Le témoin oculaire - Ernst Weiss
Je n’avais pas la conscience totalement pure. Très tôt, j’avais eu le désir de prendre quelques notes pour moi-même, pour être également seul en esprit ; mais, d’avoir des secrets m’enrichissait, me mettait aussi au-dessus des autres. Je n’appréciais pas du tout de voir que ma mère les dénichait. C’étaient les années où l’on évolue. Doutes religieux, tentations de mon âge me donnaient fort à faire, mon journal m’aidait beaucoup, car j’y étais témoin de moi-même. Je notais tout aussi fidèlement que possible, et en racontant je me jugeais. Constatant que ma mère en avait pris connaissance — elle ne put en effet le taire complètement, pas plus qu’elle n’avait pu garder pour elle l’affaire de la chambre d’enfants — je m’habituai à consigner mes notes, relativement brèves, en lettres grecques. C’était l’époque où j’apprenais le grec.

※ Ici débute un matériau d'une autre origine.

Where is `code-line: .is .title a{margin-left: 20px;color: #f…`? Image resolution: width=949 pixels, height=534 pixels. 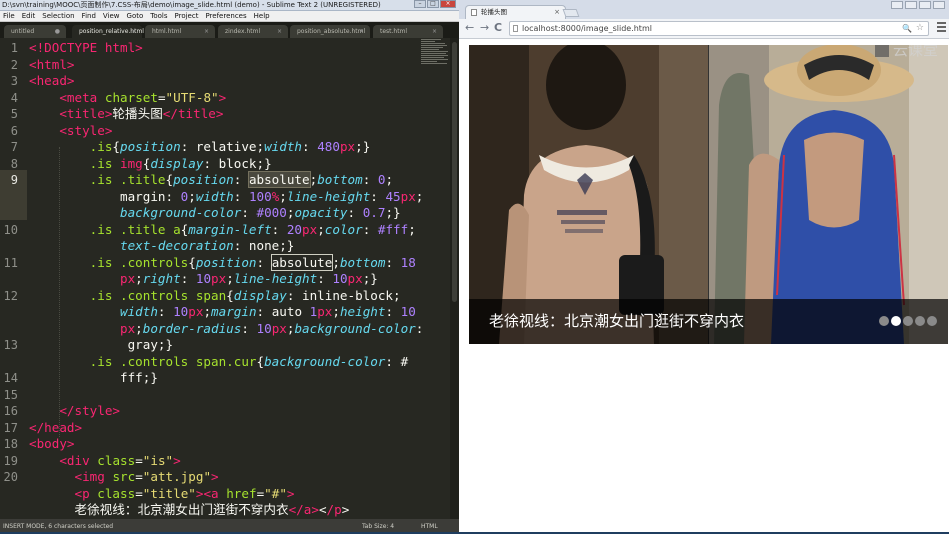 code-line: .is .title a{margin-left: 20px;color: #f… is located at coordinates (222, 230).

Je dois dire qu’on peut aimer une personne du plus profond de son âme, la considérer comme une partie de soi-même, tout en éprouvant le désir d’avoir un secret envers elle.

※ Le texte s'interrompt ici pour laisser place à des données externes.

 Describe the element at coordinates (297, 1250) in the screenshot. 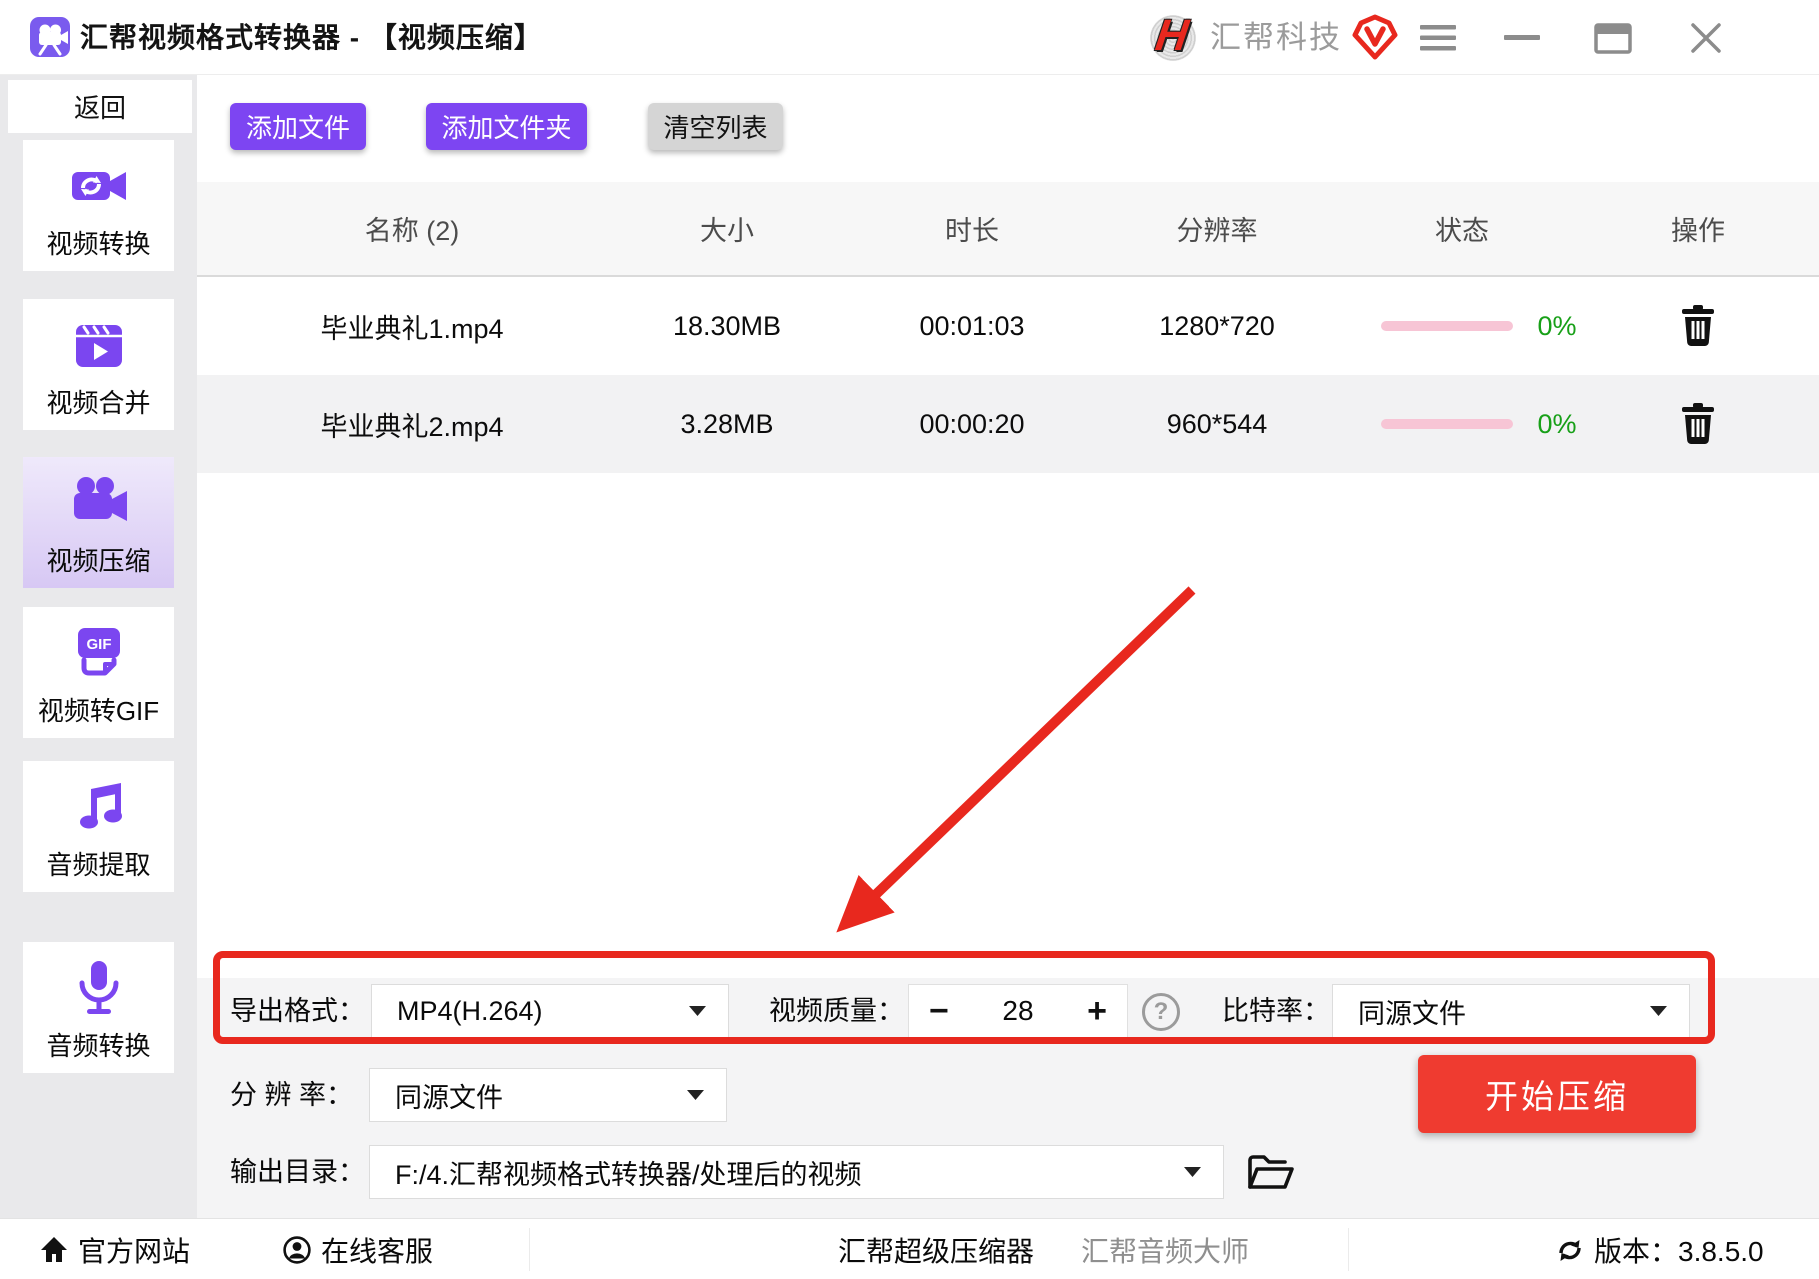

I see `customer-service-icon` at that location.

Cette explosion n’eut pas de suites heureuses. Elle ne profita pas à sa santé, le médecin avait raison : interdit de pleurer. Mon père continua à faire ses plans, peut-être se les était-il mis maintenant particulièrement en tête ; quant à moi, je cessai certes d’écrire des journaux intimes, mais je rangeai pour chaque journée un petit morceau de bois, tantôt une petite plaque, tantôt une petite branche gravée de runes qui me rappelaient quelque chose de précis et que je conservais dans une table de toilette qui ne servait plus. Personne, en dehors de moi, ne pouvait déchiffrer ces runes, et même moi, au bout d’un certain temps, je n’y parvenais plus qu’à grand-peine.